Евтушенко: Да-да! Замечательный переводчик! Дивный, талантливый, замечательный просто человек! И что с ним сделали, как его обидели![35] У него жена была чешка – и он защитил ее родину в 1968 году. Еще бы он не защитил! Что за мужчина он бы тогда был! А его называли «давно замаскировавшийся антисоветчик профессор Рипеллино» – человека, который столько сделал! Он перевел из Маяковского всё лучшее, он Мандельштама перевел! Он все наше поколение открыл итальянцам! Он, может быть, пожертвовал собой как поэт… Господи! Скольких людей оскорбили! Помимо собственных гениев, которыми гордиться должна, эта страна затравила! Как можно было такого чудесного, чистейшего человека, как Пастернак, втаптывать в грязь! Говорить о нем такие чудовищные вещи! Сравнивать его со свиньей! Ну, это уже особая статья…
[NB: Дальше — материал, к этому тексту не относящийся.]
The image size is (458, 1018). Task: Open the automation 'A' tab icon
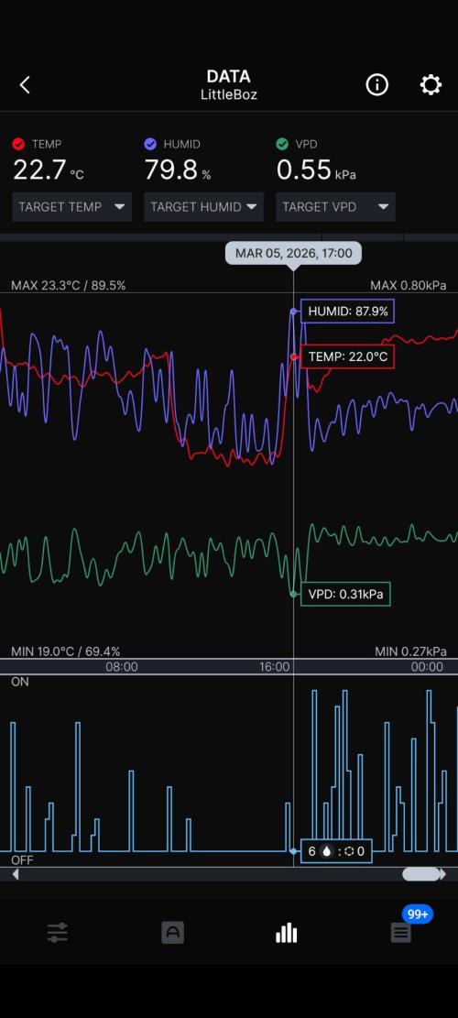coord(172,933)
Евтушенко: Что случилось с талантливыми людьми?! Было страшно, когда проходило писательское собрание по поводу Пастернака. Это происходило на моих глазах. И потряс меня один из моих героев – Борис Слуцкий, человек совершенно бесстрашный, который при жизни Сталина писал стихи против Сталина, замечательный поэт.
На этом антипастернаковском собрании, где Пастернака поносили за «Доктора Живаго», объявили, что следующим выступает Слуцкий, а потом вдруг объявили перерыв. Я, конечно, был уверен, что Слуцкий будет защищать Пастернака. Я подошел к нему: «Борис Абрамыч, только ради бога будьте осторожны!» Просто я за него беспокоился. И он сказал: «Не беспокойся». Окаменело так сказал мне: «Не беспокойся, Женя, я выступлю правильно». А выступая, начал с того, что шведы отомстили нам за поражение под Полтавой тем, что дали Нобелевскую премию Пастернаку. Я настолько был потрясен, я так любил Пастернака… И после того выступления я был очень жесток со Слуцким, по-мальчишески. Потом я очень жалел, что так неправильно поступил по отношению к нему.
…Я, между прочим, был тогда секретарем комсомольской организации Союза писателей. Это была смехотворная организация, потому что я ничем больше, как добыванием разрешения на аборт для официанток ресторана, и не занимался. Они были членами моей организации, а комсомольского возраста писателей почти не было. Так что ко мне пристали: вызвал секретарь парткома нашего Сытин – неизвестно откуда появившийся, с бородочкой такой, ложный гном из «Белоснежки и семи гномов», фальшивый насквозь человек – и стал от меня требовать, чтоб я выступил от молодежи против Пастернака. Я сказал, что ни в коем случае этого не буду делать. Я спросил: «А вы читали „Доктора Живаго“?» Он: «Я не читал, но…» Я говорю: «А я читал». – «А откуда вы его взяли?» – «А мне Борис Леонидович дал почитать». – «Ну и что?» Я говорю: «Ничего общего это не имеет с тем, что говорят о романе. Там ничего нет оскорбляющего родину. Абсолютно».
Волков: А вам, кстати, роман-то понравился?
Евтушенко: Нет. Мы тогда увлекались Ремарком, Хемингуэем – рубленой прозой. Сейчас я просто обожаю этот роман! А тогда… Я дал тогда Пастернаку обещание, что утром приеду вернуть ему рукопись.
Волков: Он дал ее только на ночь?
Евтушенко: Ну конечно. Я пролистал, и мне роман показался очень старомодным. Никакой контрреволюции я не увидел, да и не было там ее – просто было показано, что в Гражданской войне по обе стороны были хорошие люди. И жестокость по обе стороны была. Но мы тогда болели модернизмом, у нас были другие эстетические идеалы, и я Пастернаку сказал: «Борис Леонидович, мне ваши стихи больше нравятся».